[Task item]
From the line containing "Instruction: Click the" down to the last line of the records below, restate each line word for word and leave out the rest.

(Items from a data source)

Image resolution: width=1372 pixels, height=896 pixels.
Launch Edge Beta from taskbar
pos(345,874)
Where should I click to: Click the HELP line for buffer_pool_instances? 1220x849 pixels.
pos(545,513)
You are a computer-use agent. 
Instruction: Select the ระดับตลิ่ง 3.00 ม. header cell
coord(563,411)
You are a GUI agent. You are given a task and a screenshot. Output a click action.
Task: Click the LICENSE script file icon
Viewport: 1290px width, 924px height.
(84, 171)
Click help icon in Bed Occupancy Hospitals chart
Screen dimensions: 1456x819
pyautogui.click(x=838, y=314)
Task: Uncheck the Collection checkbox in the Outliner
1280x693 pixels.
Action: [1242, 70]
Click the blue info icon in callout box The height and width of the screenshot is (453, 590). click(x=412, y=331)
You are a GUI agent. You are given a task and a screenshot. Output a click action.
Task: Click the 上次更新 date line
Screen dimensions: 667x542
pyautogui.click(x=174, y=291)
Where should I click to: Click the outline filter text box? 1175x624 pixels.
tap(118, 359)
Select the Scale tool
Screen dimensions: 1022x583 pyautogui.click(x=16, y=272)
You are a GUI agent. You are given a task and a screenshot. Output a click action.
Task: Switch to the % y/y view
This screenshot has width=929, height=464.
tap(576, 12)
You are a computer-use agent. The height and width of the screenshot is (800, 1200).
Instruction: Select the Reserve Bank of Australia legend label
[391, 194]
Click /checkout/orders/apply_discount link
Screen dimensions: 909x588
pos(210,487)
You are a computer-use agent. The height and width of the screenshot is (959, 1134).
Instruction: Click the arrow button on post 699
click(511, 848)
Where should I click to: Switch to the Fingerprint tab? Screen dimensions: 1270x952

[Answer space]
Instruction: Click the arrow button on post 699
click(511, 848)
Where should I click to: Switch to the Fingerprint tab? Screen dimensions: 1270x952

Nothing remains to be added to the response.